Focus on extrusion-spheronisation in manufacturing. In the 1970s Reynolds demonstrated that the ability of ES to produce spheres with higher drug loading was one of the primary advantages of the process. At present, it is possible to achieve upwards of 95% drug loading with this technique, depending on the API. The process is easily scalable and repeatable, as well as capable of providing a consistent and uniform product.

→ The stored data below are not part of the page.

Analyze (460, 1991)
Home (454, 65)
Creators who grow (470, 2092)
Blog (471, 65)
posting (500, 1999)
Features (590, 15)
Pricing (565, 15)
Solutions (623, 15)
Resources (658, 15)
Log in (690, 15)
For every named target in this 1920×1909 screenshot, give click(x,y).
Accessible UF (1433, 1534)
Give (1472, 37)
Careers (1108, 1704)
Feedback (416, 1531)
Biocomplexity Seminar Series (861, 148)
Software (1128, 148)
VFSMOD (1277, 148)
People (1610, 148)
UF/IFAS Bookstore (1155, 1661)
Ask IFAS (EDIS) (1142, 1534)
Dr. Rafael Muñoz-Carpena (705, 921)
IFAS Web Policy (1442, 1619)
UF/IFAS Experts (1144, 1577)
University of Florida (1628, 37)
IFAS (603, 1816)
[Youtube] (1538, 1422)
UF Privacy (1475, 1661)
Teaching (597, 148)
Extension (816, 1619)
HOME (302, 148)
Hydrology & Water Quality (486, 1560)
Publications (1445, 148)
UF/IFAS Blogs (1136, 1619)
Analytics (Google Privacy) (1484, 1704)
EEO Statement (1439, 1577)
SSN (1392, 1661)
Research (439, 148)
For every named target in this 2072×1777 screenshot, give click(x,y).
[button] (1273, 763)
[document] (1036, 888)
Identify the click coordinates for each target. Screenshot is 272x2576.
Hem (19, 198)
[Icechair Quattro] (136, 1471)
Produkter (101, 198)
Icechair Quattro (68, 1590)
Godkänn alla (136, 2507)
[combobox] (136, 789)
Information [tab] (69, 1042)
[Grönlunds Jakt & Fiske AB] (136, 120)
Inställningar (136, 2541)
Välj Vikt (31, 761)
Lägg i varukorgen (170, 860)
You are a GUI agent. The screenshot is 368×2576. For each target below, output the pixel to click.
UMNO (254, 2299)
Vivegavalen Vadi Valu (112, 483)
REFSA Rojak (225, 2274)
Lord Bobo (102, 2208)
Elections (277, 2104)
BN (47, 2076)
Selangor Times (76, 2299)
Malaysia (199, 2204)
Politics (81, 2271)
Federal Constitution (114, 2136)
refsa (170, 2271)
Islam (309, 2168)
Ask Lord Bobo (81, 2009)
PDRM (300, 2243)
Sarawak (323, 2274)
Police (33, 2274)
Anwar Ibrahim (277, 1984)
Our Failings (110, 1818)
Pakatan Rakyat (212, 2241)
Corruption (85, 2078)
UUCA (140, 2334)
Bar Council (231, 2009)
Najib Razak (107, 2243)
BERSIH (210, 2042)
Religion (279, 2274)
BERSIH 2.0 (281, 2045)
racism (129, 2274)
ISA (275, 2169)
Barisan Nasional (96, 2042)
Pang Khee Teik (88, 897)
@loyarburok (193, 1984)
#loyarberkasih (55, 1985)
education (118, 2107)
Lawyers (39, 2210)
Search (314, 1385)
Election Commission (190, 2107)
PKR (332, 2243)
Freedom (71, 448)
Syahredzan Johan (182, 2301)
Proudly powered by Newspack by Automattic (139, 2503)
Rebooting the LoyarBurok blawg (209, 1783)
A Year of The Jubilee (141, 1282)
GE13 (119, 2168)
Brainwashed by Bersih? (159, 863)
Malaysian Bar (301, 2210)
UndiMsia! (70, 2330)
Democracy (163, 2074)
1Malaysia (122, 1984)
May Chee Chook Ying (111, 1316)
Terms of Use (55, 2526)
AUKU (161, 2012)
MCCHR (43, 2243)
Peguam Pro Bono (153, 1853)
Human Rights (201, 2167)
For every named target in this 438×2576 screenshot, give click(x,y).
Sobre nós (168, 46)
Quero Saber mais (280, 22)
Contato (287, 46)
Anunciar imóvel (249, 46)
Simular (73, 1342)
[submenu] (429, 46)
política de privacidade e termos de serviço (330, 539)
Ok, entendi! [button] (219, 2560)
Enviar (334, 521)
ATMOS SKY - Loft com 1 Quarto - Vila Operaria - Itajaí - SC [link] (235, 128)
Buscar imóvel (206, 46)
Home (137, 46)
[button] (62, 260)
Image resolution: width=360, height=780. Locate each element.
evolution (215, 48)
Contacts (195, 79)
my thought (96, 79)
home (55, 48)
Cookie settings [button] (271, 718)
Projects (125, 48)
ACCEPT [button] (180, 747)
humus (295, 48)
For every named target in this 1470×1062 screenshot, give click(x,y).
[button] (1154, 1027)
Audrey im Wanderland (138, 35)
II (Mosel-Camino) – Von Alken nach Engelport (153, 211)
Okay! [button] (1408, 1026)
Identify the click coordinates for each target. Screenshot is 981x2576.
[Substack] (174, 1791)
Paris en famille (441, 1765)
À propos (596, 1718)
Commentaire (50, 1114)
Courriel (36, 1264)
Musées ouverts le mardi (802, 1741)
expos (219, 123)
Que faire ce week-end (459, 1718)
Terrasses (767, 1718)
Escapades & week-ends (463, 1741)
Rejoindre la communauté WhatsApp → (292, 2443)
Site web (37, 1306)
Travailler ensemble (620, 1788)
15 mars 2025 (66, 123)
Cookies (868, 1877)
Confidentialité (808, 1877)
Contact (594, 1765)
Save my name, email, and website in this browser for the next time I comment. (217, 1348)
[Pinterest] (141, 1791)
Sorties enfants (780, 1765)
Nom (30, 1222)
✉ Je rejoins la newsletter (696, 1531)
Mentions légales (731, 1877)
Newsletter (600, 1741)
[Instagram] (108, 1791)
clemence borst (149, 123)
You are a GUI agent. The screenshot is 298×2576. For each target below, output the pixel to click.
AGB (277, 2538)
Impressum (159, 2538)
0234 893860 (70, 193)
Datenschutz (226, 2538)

Since its introduction, ES has experienced significant development as the industry has come to understand how well the technique can be engineered to support controlled API delivery in OSD forms.
A first-in-class route: For one prospective drug owner, the API in the formulation of their first-in-class oncology treatment had both solubility and bioavailability issues.⁴ Single fixed-release forms would require a three-times-a-day dosing regimen that simply was not feasible from a dose-compliance and overall therapeutic value standpoint.
These challenges were overcome by leveraging the unique flexibility of spheronisation to modify and control the release of API during an extended period within a multiple-unit pellet system (MUPS) form. The result: an easy-to-swallow coated tablet that, in a single dose, enabled the controlled release of highly potent active ingredients during a 24-hour period.
A best-in-class FDC strategy: Facing the patent expiry of a lucrative product, a drug developer was seeking to explore a 505(b)(2) lifecycle management strategy that involved integrating two proven but incompatible APIs into a single dose, controlled-release capsule.
The challenge for this company’s development team was to create a best-in-class therapy that bettered patient outcomes and therapeutic performance compared with multiple doses of the two medications.⁴ Spheronisation’s ability to segregate and control previously incompatible APIs and combine other functional ingredients in cohesive pellets within a single OSD form offered a solution.